- Work instruction
Throughout the listing below, show every line in which "This" occurs.

- Available records
* * *
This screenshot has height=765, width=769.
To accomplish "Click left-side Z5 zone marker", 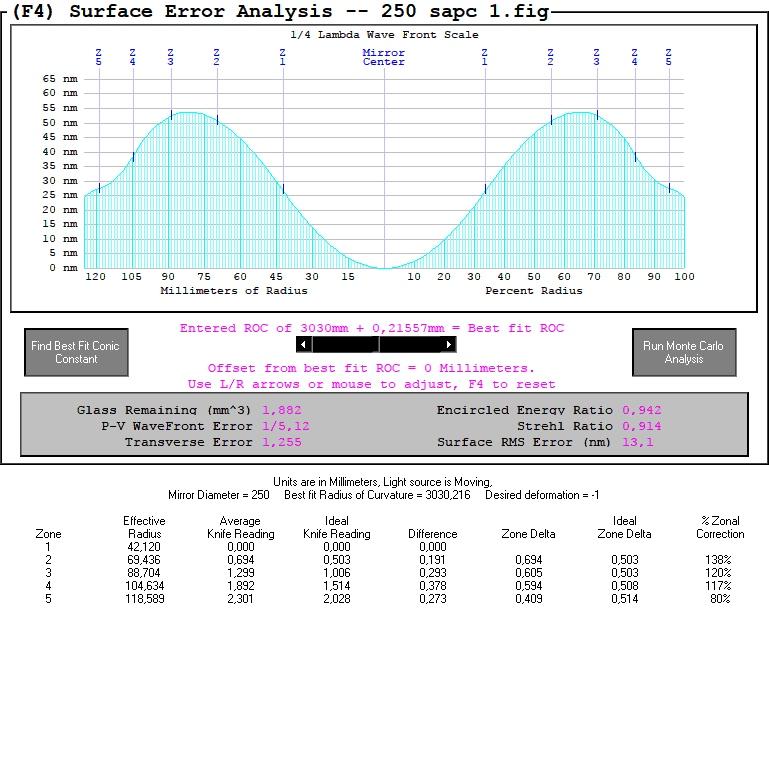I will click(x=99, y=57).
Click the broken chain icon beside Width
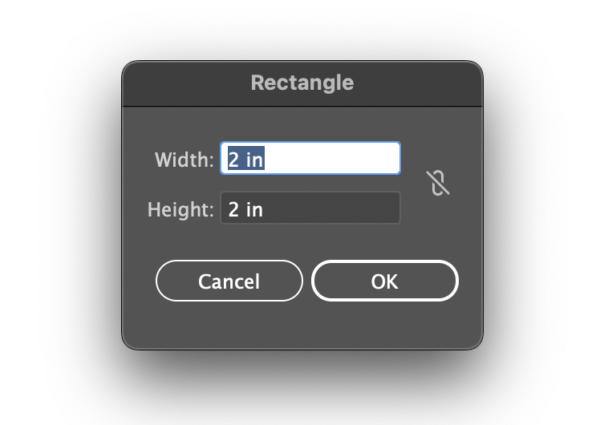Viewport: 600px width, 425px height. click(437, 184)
* * *
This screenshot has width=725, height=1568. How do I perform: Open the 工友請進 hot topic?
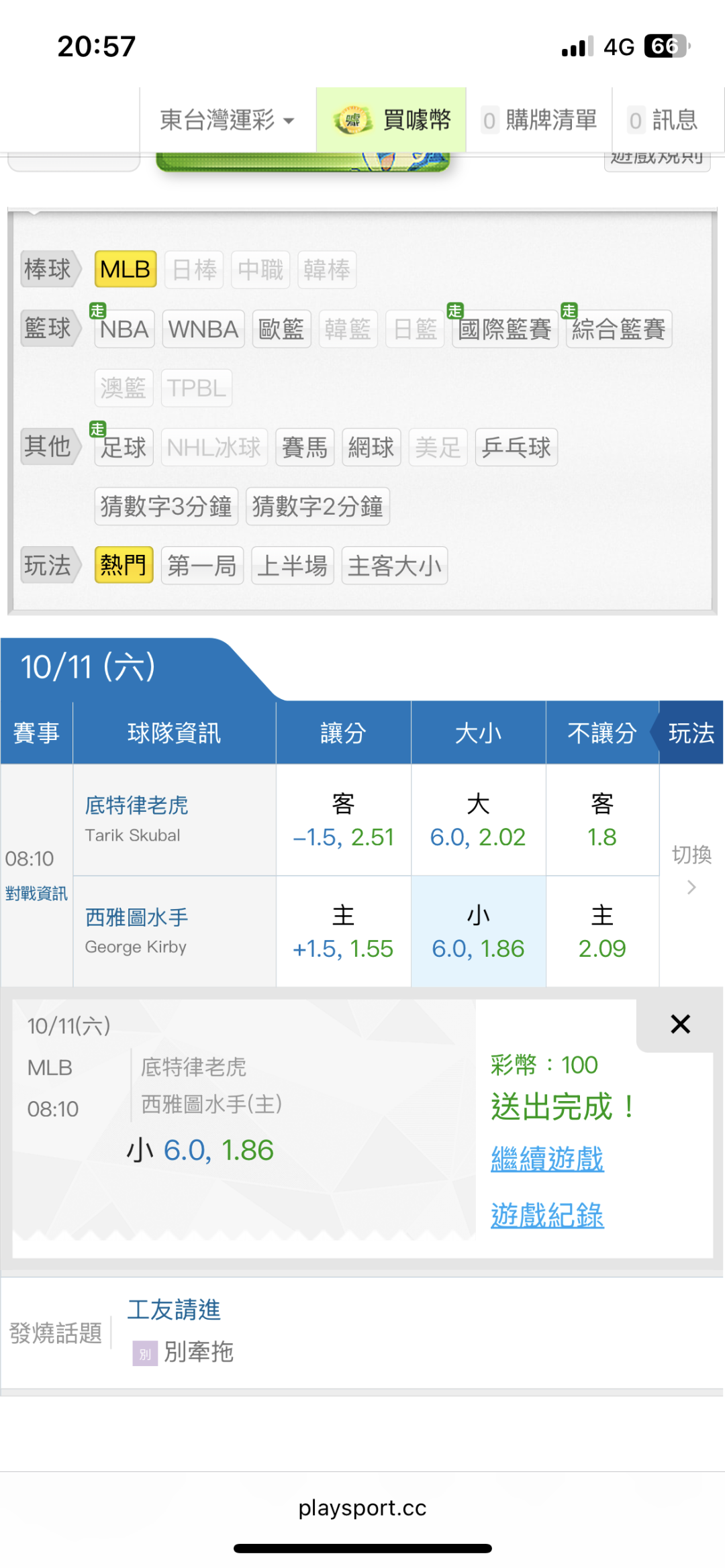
* * *
- Answer section
This screenshot has height=765, width=769.
This screenshot has width=725, height=1568. How do I perform: Open the 工友請進 hot topic?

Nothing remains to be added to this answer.